On my morning run today I had a chance to listen to this recent KQED Forum session with Sebastian Thrun (Udacity), Sal Khan (Khan Academy) and Anant Agarawal (MITx) sharing their thoughts and contributions to online learning.
The conversation opened with Ben Nelson sharing his plans for the Minerva Project, to offer an elite level university education fully online. He recently raised $25M in seed funding to address the issue that the demand for an ivy league style education vastly outstrips the supply and I wish he would’ve shared more of his perspective since he plans to charge students while the other 3 panelists offer their services for free.
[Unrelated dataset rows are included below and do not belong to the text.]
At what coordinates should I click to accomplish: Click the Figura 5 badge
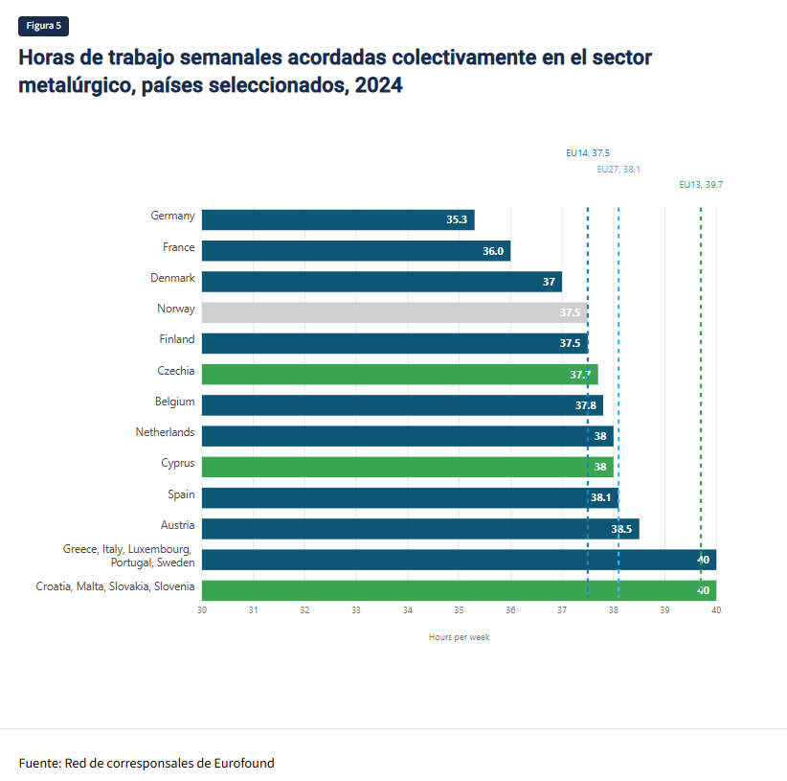click(x=43, y=26)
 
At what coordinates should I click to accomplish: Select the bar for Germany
click(x=337, y=219)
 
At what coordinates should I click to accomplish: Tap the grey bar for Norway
click(x=394, y=312)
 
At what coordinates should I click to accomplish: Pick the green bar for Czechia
click(x=398, y=374)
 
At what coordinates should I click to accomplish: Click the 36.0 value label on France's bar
click(x=493, y=251)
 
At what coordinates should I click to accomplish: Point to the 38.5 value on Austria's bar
click(x=621, y=529)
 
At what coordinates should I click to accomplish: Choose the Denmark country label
click(x=172, y=278)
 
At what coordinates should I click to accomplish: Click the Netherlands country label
click(x=165, y=432)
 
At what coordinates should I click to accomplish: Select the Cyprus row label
click(x=178, y=463)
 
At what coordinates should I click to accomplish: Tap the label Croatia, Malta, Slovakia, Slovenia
click(x=115, y=586)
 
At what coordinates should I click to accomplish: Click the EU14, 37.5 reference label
click(x=588, y=152)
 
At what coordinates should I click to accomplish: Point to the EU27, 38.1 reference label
click(x=618, y=169)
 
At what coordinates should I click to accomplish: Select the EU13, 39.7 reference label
click(x=701, y=185)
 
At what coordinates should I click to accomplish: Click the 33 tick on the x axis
click(x=356, y=610)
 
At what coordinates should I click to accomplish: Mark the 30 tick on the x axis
click(x=202, y=610)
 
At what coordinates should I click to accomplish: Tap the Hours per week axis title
click(x=459, y=637)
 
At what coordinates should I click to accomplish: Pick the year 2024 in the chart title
click(x=378, y=84)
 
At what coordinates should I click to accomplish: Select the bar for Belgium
click(x=402, y=405)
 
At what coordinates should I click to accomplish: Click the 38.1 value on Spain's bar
click(x=601, y=498)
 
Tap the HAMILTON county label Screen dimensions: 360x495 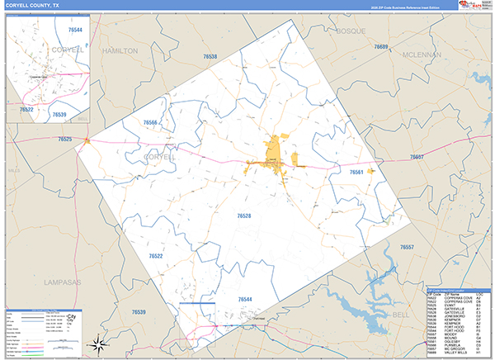click(120, 50)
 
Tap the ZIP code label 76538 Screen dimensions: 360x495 click(210, 56)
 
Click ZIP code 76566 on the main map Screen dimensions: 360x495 click(150, 123)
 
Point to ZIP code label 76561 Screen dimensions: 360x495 click(356, 172)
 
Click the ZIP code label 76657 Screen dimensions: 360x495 click(417, 156)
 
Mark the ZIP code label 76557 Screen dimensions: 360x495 click(407, 248)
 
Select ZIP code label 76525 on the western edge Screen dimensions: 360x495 click(65, 140)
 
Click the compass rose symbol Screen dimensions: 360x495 click(98, 343)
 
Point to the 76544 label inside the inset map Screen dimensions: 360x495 click(75, 30)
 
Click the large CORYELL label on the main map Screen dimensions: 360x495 click(158, 155)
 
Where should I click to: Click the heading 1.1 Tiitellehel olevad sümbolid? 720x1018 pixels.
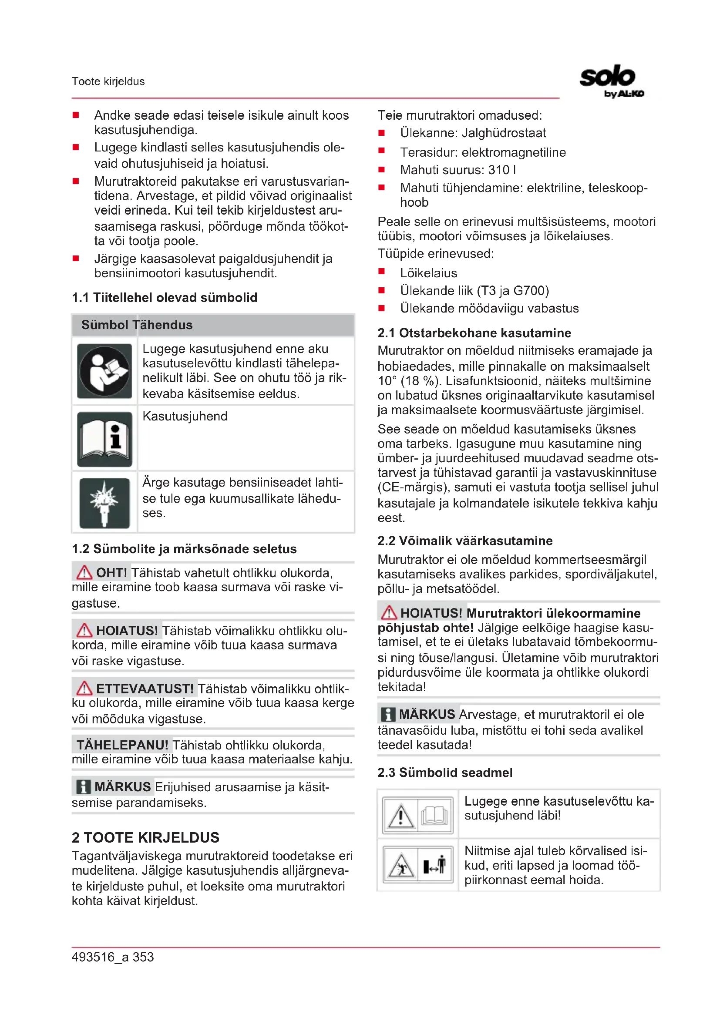coord(165,298)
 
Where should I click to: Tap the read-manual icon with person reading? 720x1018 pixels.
coord(104,371)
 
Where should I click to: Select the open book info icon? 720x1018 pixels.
coord(104,439)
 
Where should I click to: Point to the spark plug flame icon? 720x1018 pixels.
coord(104,503)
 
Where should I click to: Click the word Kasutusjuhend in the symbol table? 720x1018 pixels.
coord(185,417)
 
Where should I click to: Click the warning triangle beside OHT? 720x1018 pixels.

It was an interesting discussion where the panelists clearly acknowledged that while their online courses have made a significant impact we are just in the beginning stages of figuring out the best way to deliver and measure online learning where the role of community and 1:1 interaction is still vitally important. In response to how the cost of a higher ed degree is rapidly increasing while its value as a signal of quality and ability to provide job security is decreasing, I appreciated Sal’s comment that we must deconstruct the key aspects of college: learning, credentialing and socializing in order to control quality and costs. There is huge value in each and we must optimize the delivery methods accordingly. Sebastian and Anant shared some valuable examples of how their students have organized both physical and virtual communities to support each other’s learning and how these new models for study groups reflect the teamwork and collaboration we should expect to see more of in the future workforce.
I am so pleased to see conversations like this taking place that go beyond simply bringing content online and are addressing the more complex issue of how to facilitate learning, maintain student engagement and foster community and peer interactions in an online environment. While the discussion was focused on higher education I think, as Khan Academy has demonstrated, this work has broader implications for learning at all levels.